Tuesday, 26 November 2013

pelukmu

bintang tak kunjung menampakkan pendarnya, bulan pun bersembunyi di balik selimut sang awan. sungguh berbeda dengan malam-malam sebelumnya, bintang terhampar seperti gula yang tercecer di taplak meja. pemandangan di atas genteng rumah memang sungguh indah, aku senang menghabiskan sepotong kecil malamku di sana, berbagi kisah dengan angin, atau menitipkan rindu pada penghuni langit.

ada satu kisah yang selalu kubagi dengan malam, kisah ini selalu mempunyai subjek yang sama, kamu. dengan setting tempat, waktu dan objek yang berbeda, aku menceritakan tentang bagaimana rinduku yang beranak pinak dan dirimu yang telah beranjak. celotehanku tak pernah berhenti hingga aku sesak nafas karena sesenggukan yang kian menjadi. ya, akhir-akhir ini air mata sering mewarnai sesi curhatku dengan malam. bagaimana bisa aku menahan air di pelupuk mata jika rindu dan pikiran tentangmu masih membayang.

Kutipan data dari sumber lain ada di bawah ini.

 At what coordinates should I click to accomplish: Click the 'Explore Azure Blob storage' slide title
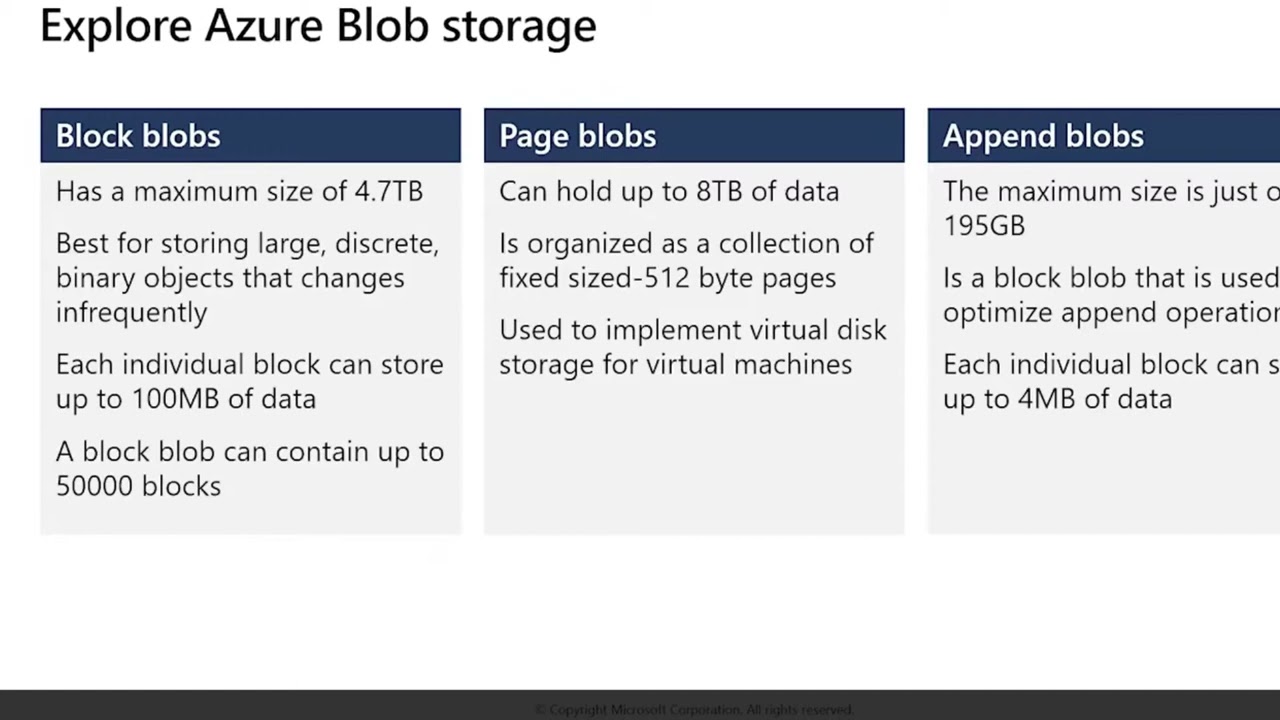pos(318,25)
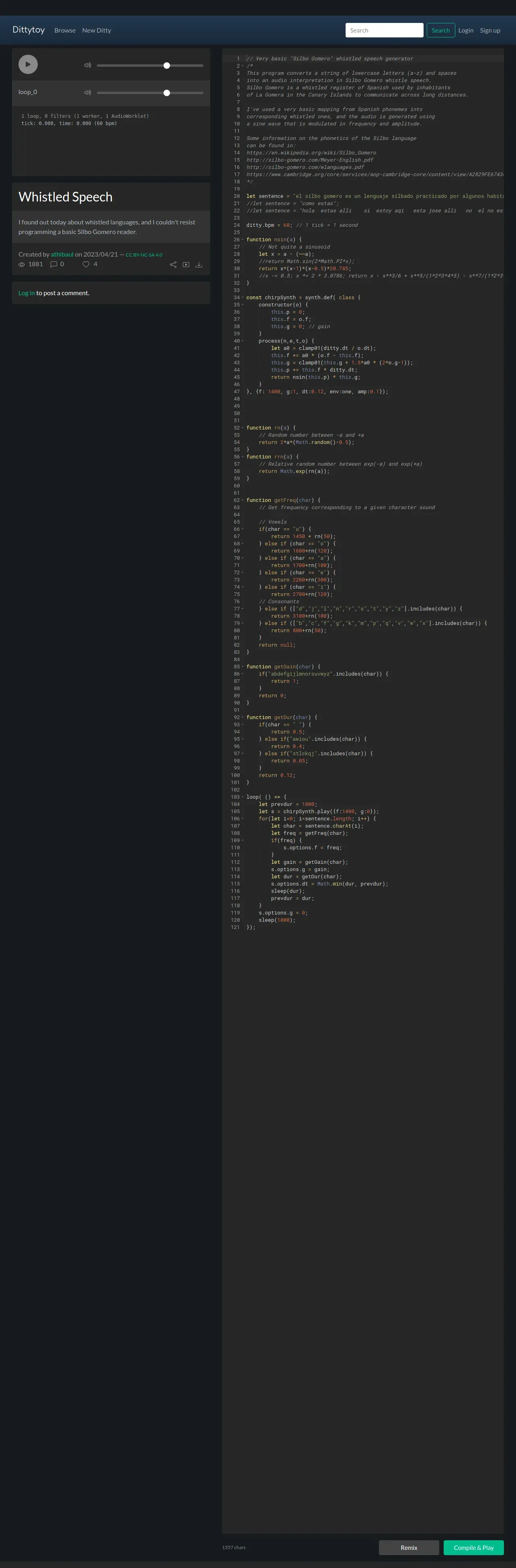The height and width of the screenshot is (1568, 516).
Task: Click the share icon under ditty info
Action: click(173, 265)
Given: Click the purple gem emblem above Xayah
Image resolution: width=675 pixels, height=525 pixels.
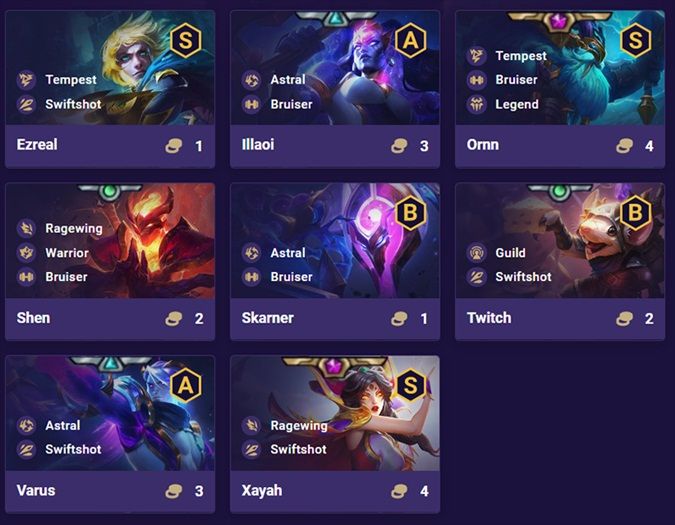Looking at the screenshot, I should point(334,366).
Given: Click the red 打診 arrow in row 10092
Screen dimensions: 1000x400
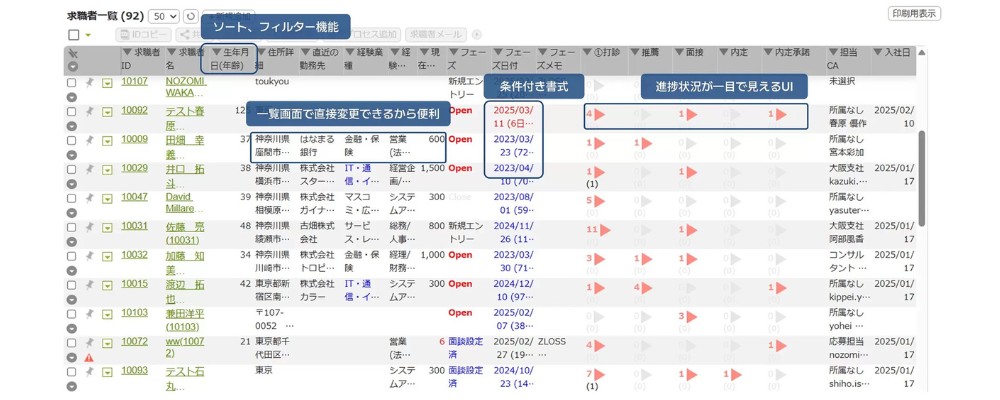Looking at the screenshot, I should [x=600, y=113].
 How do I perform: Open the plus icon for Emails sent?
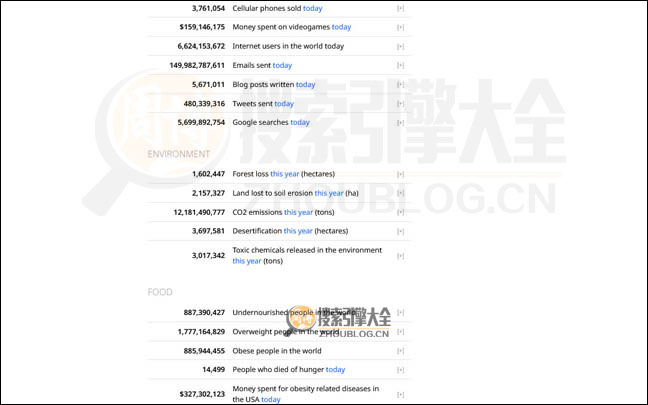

aku menyesal, sungguh. jika bisa ku berlari pada masa lalu, kan kukejar saat aku masih bisa dengan bebas bergalayut di lenganmu. tak pernah bisa kulupa bagaimana hangatnya pelukanmu dan manisnya ciuman yang mendarat di keningku. pelukmu menyimpan segala tentang kita, tentang bagaimana aku bisa menghabiskan seharian terlelap dalam pelukmu, tentang bagaimana aku bisa berlari dari kejamnya realita dan bersembunyi dalam pelukmu, tentang bagaimana aku lelah menghadapi kemunafikan dan memilih untuk terbenam dalam pelukmu, tentang bagaimana kita berbagi mimpi, dan berjuta tentang yang kita urai bersama dalam pelukmu.

sayang, jikalau kau ijinkan. sekali saja, berikan aku kesempatan untuk kembali. kembali menjadi wanita yang kau idamkan, kembali menjadi wanita yang selalu kau tunggu kepulangannya.

sayang, jika kau hitung jumlah bintang malam ini, mungkin sebanyak itulah rintik yang membasahi pipiku saat berbagi kisah denganmu pada malam.